--- Supplied data ---
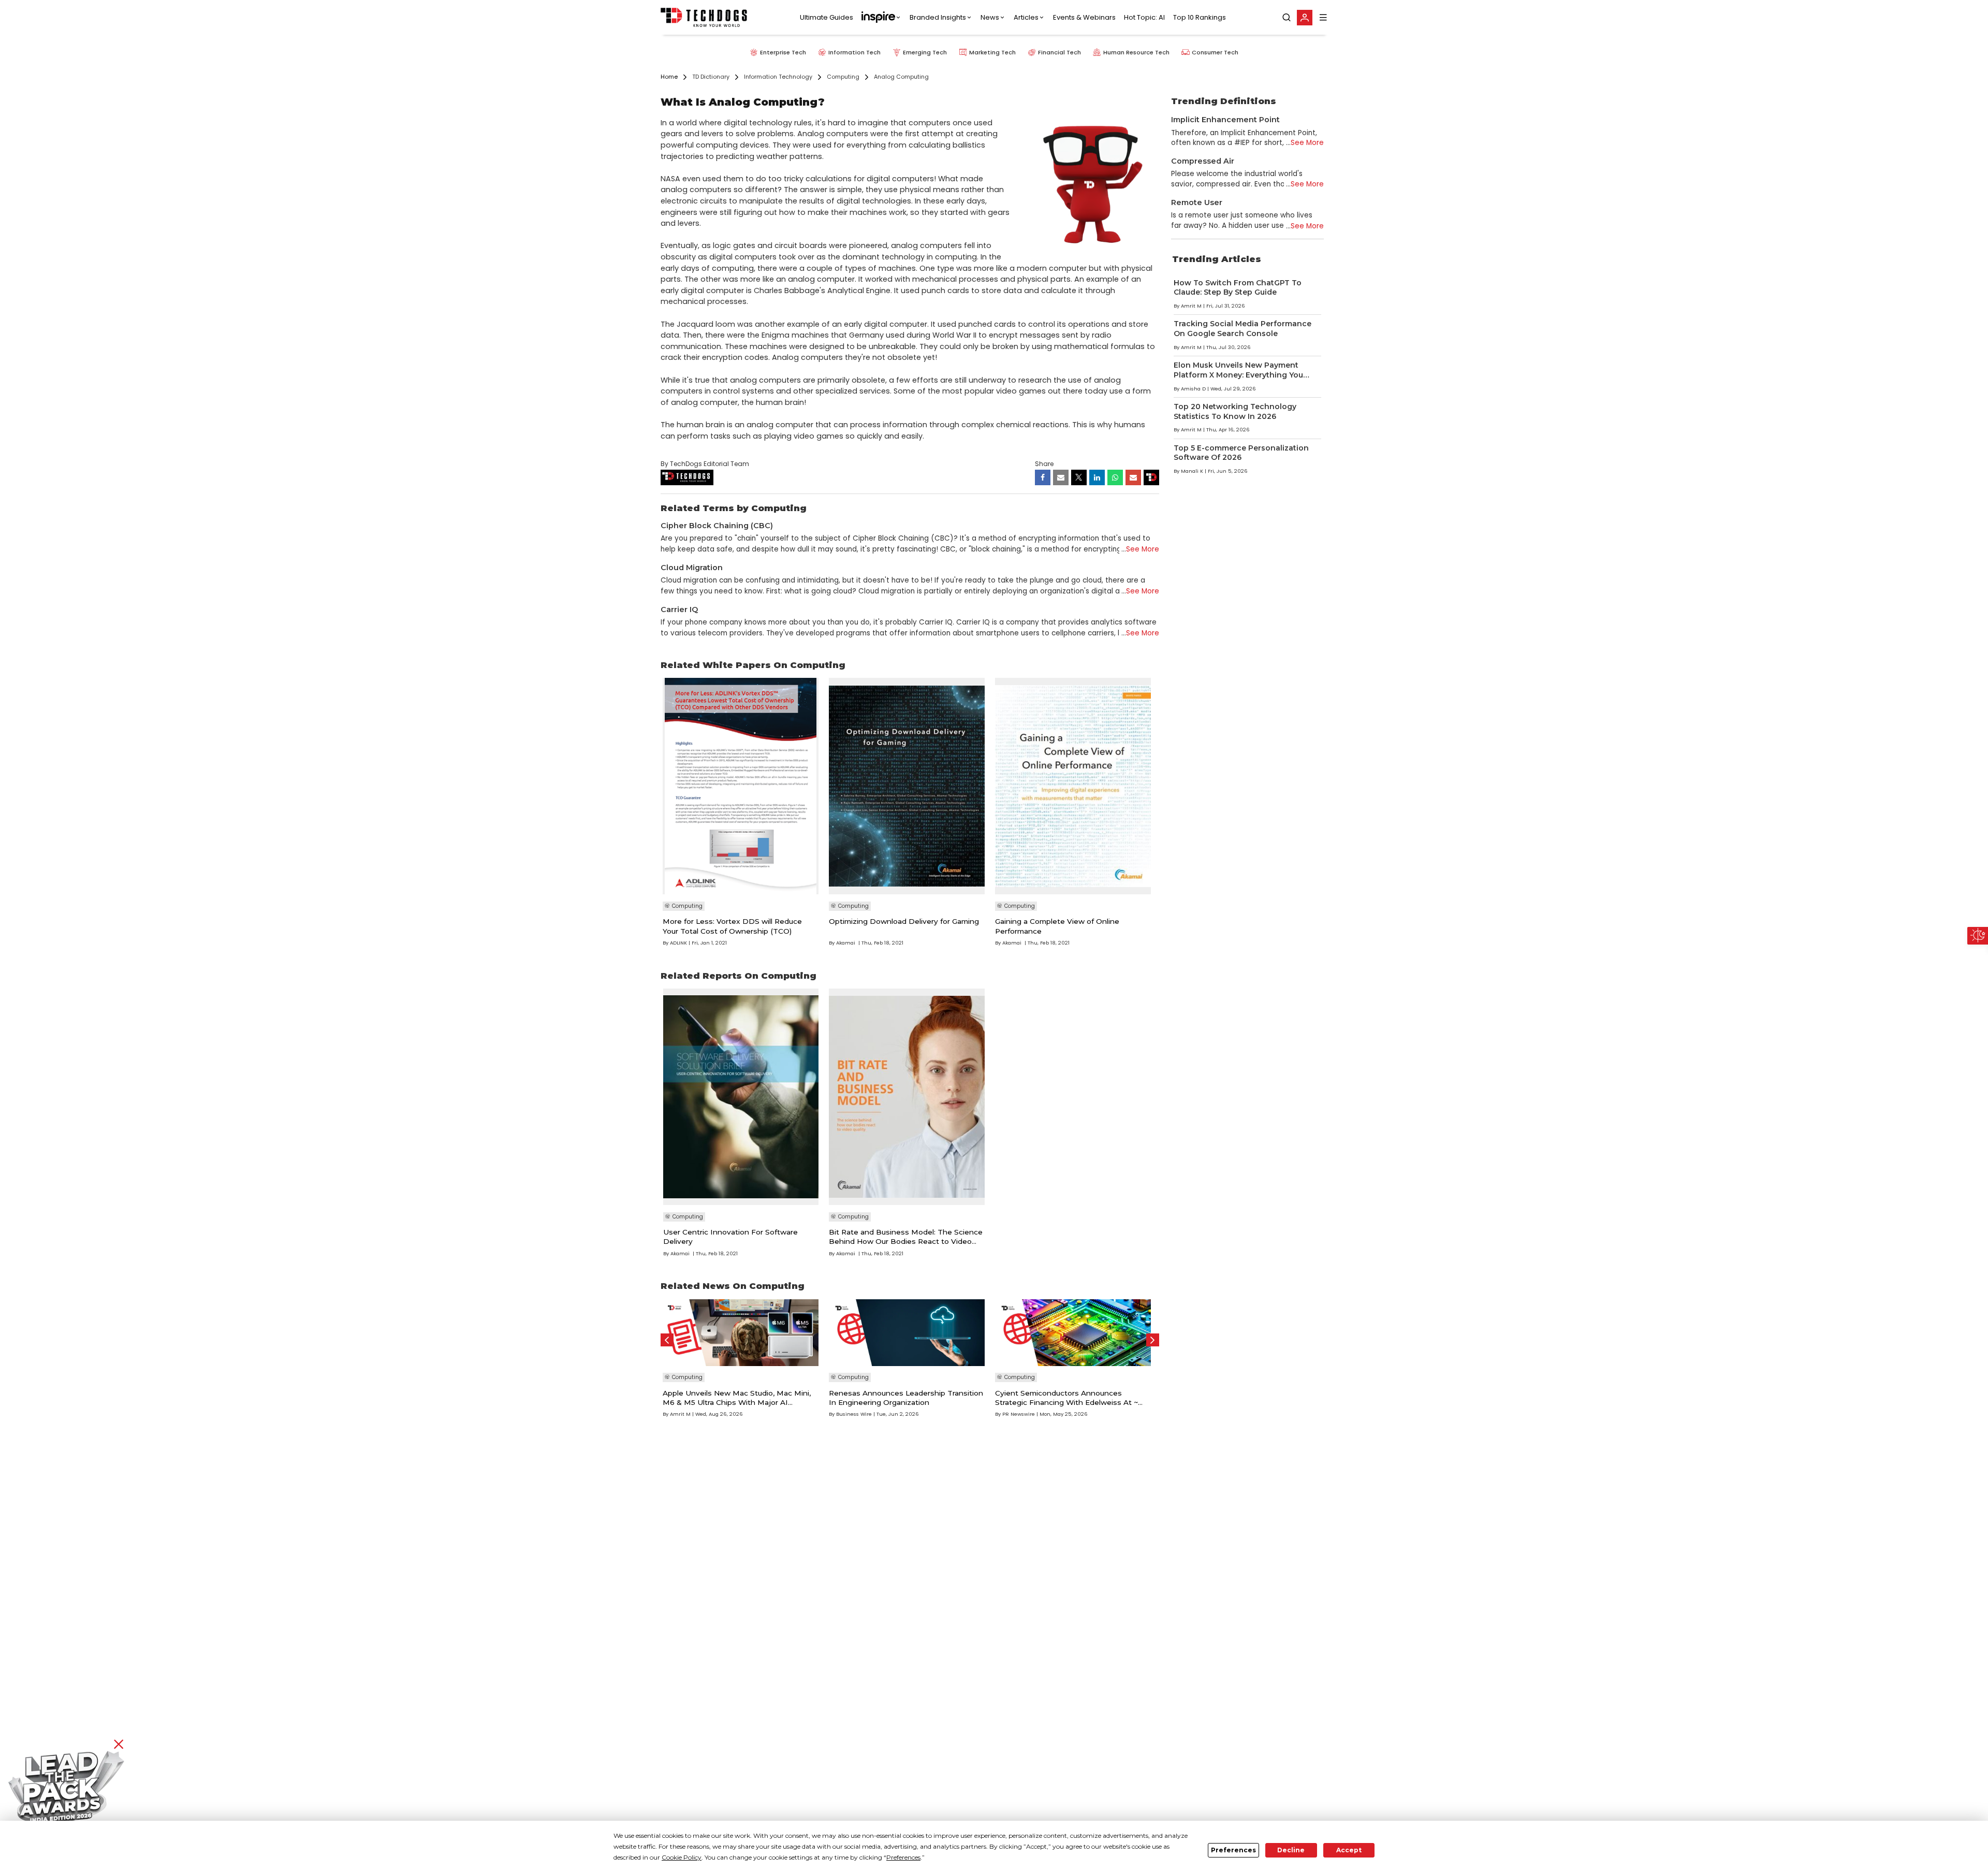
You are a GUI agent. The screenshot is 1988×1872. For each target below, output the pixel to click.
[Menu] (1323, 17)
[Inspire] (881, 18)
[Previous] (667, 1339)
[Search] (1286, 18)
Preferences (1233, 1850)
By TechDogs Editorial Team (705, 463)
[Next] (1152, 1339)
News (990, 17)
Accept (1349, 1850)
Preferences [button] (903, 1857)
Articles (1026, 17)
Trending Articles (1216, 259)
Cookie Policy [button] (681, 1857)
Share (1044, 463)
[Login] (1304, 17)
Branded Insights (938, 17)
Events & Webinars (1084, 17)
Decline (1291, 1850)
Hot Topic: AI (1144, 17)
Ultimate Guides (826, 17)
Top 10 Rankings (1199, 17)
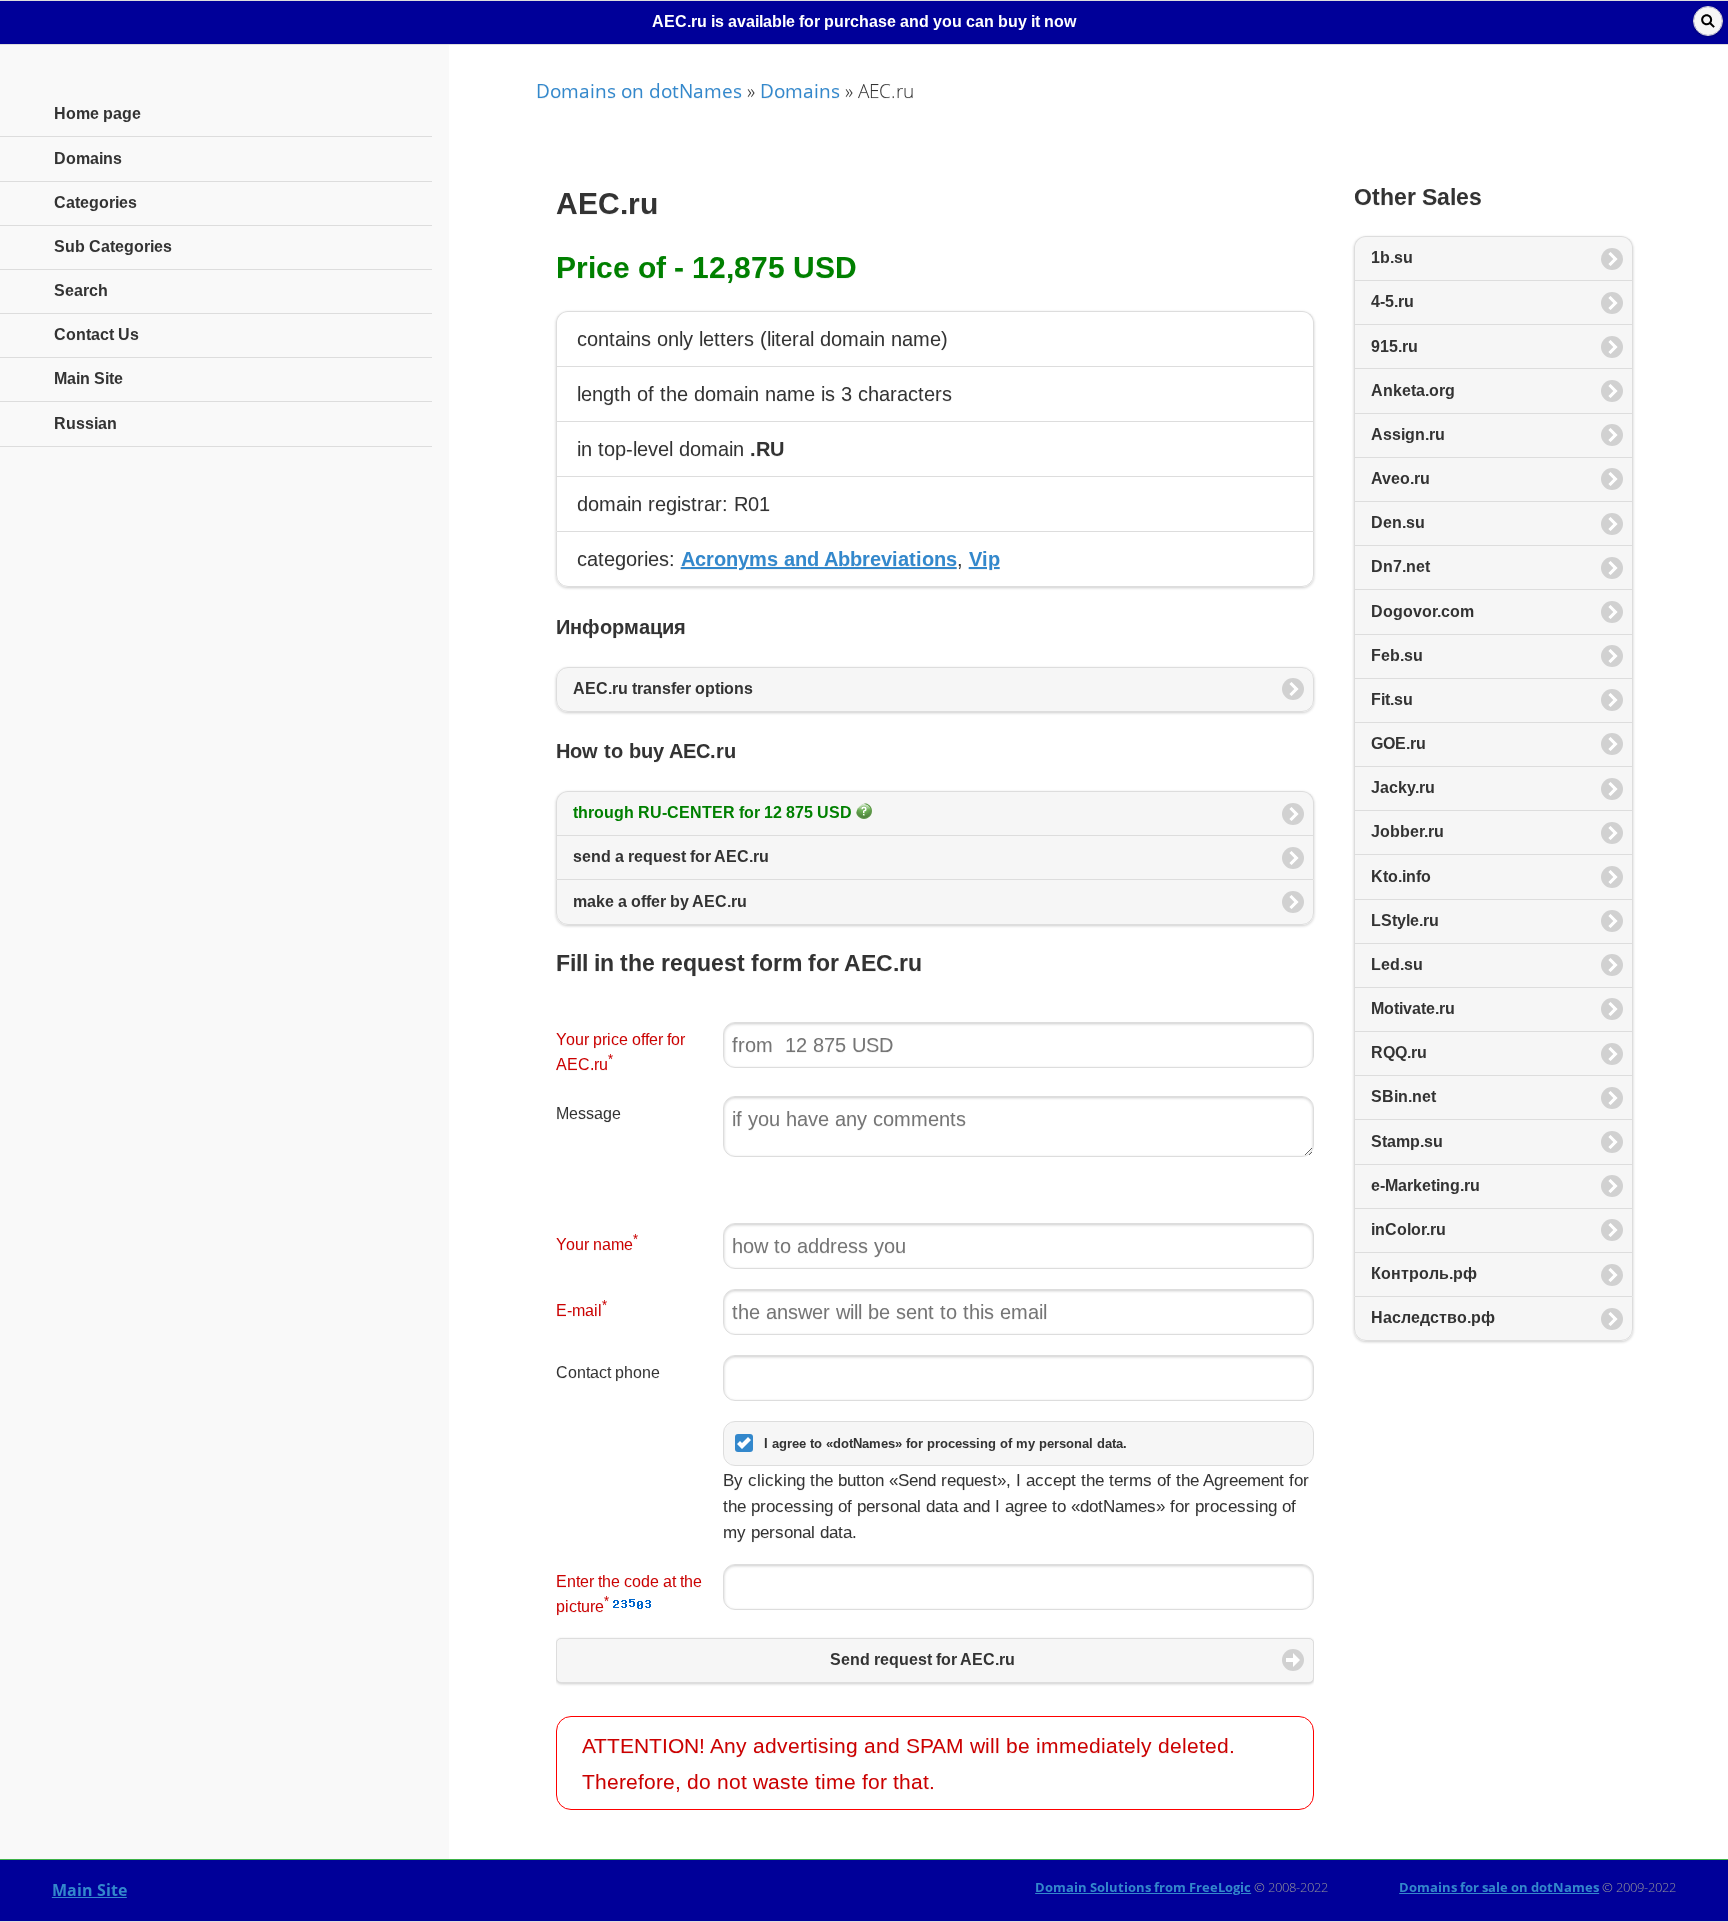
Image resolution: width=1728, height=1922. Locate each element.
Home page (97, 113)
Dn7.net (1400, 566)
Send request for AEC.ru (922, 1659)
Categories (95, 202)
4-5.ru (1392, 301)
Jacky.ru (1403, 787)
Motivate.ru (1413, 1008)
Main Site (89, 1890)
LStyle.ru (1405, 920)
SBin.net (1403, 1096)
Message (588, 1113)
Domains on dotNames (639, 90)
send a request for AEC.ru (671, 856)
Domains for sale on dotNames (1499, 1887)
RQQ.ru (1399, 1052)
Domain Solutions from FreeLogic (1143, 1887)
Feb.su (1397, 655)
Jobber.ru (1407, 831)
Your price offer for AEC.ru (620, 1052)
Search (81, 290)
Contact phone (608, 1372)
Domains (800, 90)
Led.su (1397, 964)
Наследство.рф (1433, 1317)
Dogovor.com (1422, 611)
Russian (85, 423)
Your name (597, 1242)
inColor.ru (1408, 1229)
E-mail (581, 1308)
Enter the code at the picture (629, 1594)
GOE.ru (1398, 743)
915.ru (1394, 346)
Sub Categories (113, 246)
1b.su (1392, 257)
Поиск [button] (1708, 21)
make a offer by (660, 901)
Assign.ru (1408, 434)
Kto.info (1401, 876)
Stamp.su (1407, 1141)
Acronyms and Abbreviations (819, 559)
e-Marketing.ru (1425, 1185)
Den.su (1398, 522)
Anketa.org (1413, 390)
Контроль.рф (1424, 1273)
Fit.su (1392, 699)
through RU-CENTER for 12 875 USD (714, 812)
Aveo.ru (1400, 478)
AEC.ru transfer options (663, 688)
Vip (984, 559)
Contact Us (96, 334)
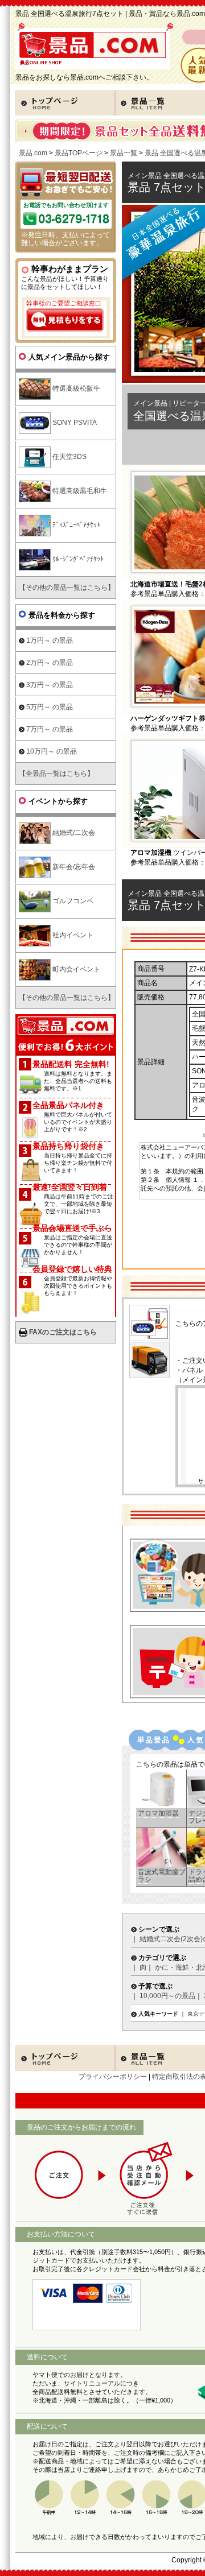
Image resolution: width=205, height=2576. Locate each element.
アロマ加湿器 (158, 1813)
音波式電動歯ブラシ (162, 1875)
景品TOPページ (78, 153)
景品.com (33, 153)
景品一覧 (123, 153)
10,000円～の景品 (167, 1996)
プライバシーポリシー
---
Give every line above again exactly, omitting whatever pictures appear.

Written solution
You are a GUI agent. The screenshot is 1988×1872. For each target below, output the pixel to click.
[Menu] (1323, 17)
[Inspire] (881, 18)
[Previous] (667, 1339)
[Search] (1286, 18)
Preferences (1233, 1850)
By TechDogs Editorial Team (705, 463)
[Next] (1152, 1339)
News (990, 17)
Accept (1349, 1850)
Preferences [button] (903, 1857)
Articles (1026, 17)
Trending Articles (1216, 259)
Cookie Policy [button] (681, 1857)
Share (1044, 463)
[Login] (1304, 17)
Branded Insights (938, 17)
Events & Webinars (1084, 17)
Decline (1291, 1850)
Hot Topic: AI (1144, 17)
Ultimate Guides (826, 17)
Top 10 Rankings (1199, 17)
Image resolution: width=1728, height=1922. Locate each element.
Home page (97, 113)
Dn7.net (1400, 566)
Send request for AEC.ru (922, 1659)
Categories (95, 202)
4-5.ru (1392, 301)
Jacky.ru (1403, 787)
Motivate.ru (1413, 1008)
Main Site (89, 1890)
LStyle.ru (1405, 920)
SBin.net (1403, 1096)
Message (588, 1113)
Domains on dotNames (639, 90)
send a request for AEC.ru (671, 856)
Domains for sale on dotNames (1499, 1887)
RQQ.ru (1399, 1052)
Domain Solutions from FreeLogic (1143, 1887)
Feb.su (1397, 655)
Jobber.ru (1407, 831)
Your price offer for AEC.ru (620, 1052)
Search (81, 290)
Contact phone (608, 1372)
Domains (800, 90)
Led.su (1397, 964)
Наследство.рф (1433, 1317)
Dogovor.com (1422, 611)
Russian (85, 423)
Your name (597, 1242)
inColor.ru (1408, 1229)
E-mail (581, 1308)
Enter the code at the picture (629, 1594)
GOE.ru (1398, 743)
915.ru (1394, 346)
Sub Categories (113, 246)
1b.su (1392, 257)
Поиск [button] (1708, 21)
make a offer by (660, 901)
Assign.ru (1408, 434)
Kto.info (1401, 876)
Stamp.su (1407, 1141)
Acronyms and Abbreviations (819, 559)
e-Marketing.ru (1425, 1185)
Den.su (1398, 522)
Anketa.org (1413, 390)
Контроль.рф (1424, 1273)
Fit.su (1392, 699)
through RU-CENTER for 12 875 USD (714, 812)
Aveo.ru (1400, 478)
AEC.ru transfer options (663, 688)
Vip (984, 559)
Contact Us (96, 334)
Image resolution: width=205, height=2576. Locate each element.
アロマ加湿器 (158, 1813)
音波式電動歯ブラシ (162, 1875)
景品TOPページ (78, 153)
景品.com (33, 153)
景品一覧 (123, 153)
10,000円～の景品 (167, 1996)
プライバシーポリシー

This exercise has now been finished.